Texas Insider Report: WASHINGTON, D.C. – Nancy and I send our best to you and your families as we all cope with the current challenges to our daily lives presented by the coronavirus. Unfortunately, bad actors never quit — even in a crisis. Scammers have started using the coronavirus pandemic to take advantage of the public.
Criminals have been pushing out robocalls and text messages promising everything from free coronavirus testing kits to health insurance, a cure to the disease and more.
Other messages purport to represent charitable organizations seeking financial contributions to help those in need, requesting your bank account information and other personal data to process transactions.
Even more malicious messages seek to sow panic and misinformation with false news asserting that the U.S. government is on the verge of issuing a weeks-long nationwide shutdown. Scammers then request money with promises of supplies.
There have also been reports in the news that the federal government is considering issuing checks to the American public to provide financial assistance during this difficult time. If that does happen, no one will call or text you requesting personal or banking information in order to “release” the funds.
I’m pleased that my bill, the Locking Up Robocallers Act, was passed in the House last year as part of a larger package of measures to crackdown on cyber fraud. Scammers who prey on the frightened and vulnerable — especially in times of crisis — must be brought to justice!
In the meantime, the Federal Communications Commission (FCC) offers the following recommendations to keep you safe from scammers:
- Do not respond to calls or texts from unknown numbers, or any others that appear suspicious.
- Never share your personal or financial information via email, text messages, or over the phone.

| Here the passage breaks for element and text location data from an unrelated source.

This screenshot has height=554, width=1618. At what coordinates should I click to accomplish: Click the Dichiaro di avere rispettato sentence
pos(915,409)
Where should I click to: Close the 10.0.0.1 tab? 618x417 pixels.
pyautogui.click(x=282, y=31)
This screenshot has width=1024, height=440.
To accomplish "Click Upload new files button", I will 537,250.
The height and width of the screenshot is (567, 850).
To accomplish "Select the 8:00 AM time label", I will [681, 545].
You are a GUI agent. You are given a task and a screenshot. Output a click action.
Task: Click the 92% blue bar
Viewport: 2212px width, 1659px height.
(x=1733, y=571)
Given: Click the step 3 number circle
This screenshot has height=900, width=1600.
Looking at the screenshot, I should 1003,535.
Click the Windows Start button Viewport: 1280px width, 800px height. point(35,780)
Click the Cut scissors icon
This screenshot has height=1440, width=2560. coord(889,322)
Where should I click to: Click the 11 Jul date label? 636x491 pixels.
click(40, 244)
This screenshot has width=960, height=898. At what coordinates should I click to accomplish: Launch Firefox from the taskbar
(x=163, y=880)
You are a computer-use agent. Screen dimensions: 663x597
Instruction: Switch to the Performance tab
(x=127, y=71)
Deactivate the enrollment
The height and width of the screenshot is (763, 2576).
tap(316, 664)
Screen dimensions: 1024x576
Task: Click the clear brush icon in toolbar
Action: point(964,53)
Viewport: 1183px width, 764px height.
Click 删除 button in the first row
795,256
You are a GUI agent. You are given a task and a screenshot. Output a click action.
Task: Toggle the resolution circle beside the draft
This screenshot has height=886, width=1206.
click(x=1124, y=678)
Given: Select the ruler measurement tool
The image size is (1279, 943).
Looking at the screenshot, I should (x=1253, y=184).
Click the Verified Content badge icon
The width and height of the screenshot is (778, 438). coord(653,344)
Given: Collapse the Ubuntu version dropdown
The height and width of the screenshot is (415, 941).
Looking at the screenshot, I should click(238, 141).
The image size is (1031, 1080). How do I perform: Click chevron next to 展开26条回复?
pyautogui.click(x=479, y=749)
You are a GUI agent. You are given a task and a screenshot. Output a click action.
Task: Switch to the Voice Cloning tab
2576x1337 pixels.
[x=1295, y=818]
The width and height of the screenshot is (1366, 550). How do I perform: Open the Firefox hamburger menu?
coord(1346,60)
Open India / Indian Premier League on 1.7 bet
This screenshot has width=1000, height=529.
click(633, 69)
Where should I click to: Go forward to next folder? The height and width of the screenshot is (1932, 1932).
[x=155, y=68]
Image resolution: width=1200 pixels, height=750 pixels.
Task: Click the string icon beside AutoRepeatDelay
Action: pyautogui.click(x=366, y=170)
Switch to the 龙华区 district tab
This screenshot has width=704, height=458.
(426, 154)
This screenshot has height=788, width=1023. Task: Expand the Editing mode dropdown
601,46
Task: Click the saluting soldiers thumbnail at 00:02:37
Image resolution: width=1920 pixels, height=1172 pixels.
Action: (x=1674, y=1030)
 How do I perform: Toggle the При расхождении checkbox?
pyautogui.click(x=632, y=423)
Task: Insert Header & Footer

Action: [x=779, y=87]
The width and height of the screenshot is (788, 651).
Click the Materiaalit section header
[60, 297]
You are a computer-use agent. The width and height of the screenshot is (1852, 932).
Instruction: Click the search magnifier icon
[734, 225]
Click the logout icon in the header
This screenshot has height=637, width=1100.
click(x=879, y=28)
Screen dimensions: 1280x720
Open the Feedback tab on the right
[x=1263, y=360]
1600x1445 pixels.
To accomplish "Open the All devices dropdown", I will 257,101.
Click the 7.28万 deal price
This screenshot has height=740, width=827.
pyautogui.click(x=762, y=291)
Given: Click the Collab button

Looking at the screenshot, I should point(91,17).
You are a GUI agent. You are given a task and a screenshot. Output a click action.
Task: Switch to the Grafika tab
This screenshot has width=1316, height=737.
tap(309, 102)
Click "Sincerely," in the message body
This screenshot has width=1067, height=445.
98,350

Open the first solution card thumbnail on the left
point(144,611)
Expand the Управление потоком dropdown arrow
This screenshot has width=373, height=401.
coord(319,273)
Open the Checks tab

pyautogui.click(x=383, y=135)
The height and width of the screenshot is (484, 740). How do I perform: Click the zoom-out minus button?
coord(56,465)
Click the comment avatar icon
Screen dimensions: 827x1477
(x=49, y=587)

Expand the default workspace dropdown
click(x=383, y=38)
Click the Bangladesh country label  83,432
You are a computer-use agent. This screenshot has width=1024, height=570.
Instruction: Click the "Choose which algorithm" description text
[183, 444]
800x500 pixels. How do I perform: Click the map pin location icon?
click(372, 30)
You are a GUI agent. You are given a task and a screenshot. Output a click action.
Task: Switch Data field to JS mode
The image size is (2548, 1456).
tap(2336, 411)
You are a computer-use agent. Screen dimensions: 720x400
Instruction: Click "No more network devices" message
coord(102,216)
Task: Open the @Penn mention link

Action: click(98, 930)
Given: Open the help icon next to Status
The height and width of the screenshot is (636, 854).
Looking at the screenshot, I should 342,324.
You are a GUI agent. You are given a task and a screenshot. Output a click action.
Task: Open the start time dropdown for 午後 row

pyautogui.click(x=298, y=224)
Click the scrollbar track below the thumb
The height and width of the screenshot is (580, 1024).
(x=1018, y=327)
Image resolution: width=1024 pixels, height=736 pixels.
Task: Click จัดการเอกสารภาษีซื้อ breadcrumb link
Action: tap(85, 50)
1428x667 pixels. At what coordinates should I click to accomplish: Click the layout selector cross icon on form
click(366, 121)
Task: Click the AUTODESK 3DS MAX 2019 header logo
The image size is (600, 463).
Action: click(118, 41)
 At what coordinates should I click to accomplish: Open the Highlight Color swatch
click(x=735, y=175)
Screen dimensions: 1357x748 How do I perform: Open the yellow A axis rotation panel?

- Be cautious if you’re being pressured to share any information or make a payment immediately.
- Scammers often spoof phone numbers to trick you into answering or responding. Remember that government agencies will never call you to ask for personal information or money.
- Do not click any links in a text message. If a friend sends you a text with a suspicious link that seems out of character, call them to make sure they weren’t hacked.
- Always check on a charity (for example, by calling or looking at its actual website) before donating. (Learn more about charity scams here.)
Stay safe, stay healthy, and stay vigilant. We are all #InItTogether as citizens of the greatest country in the world!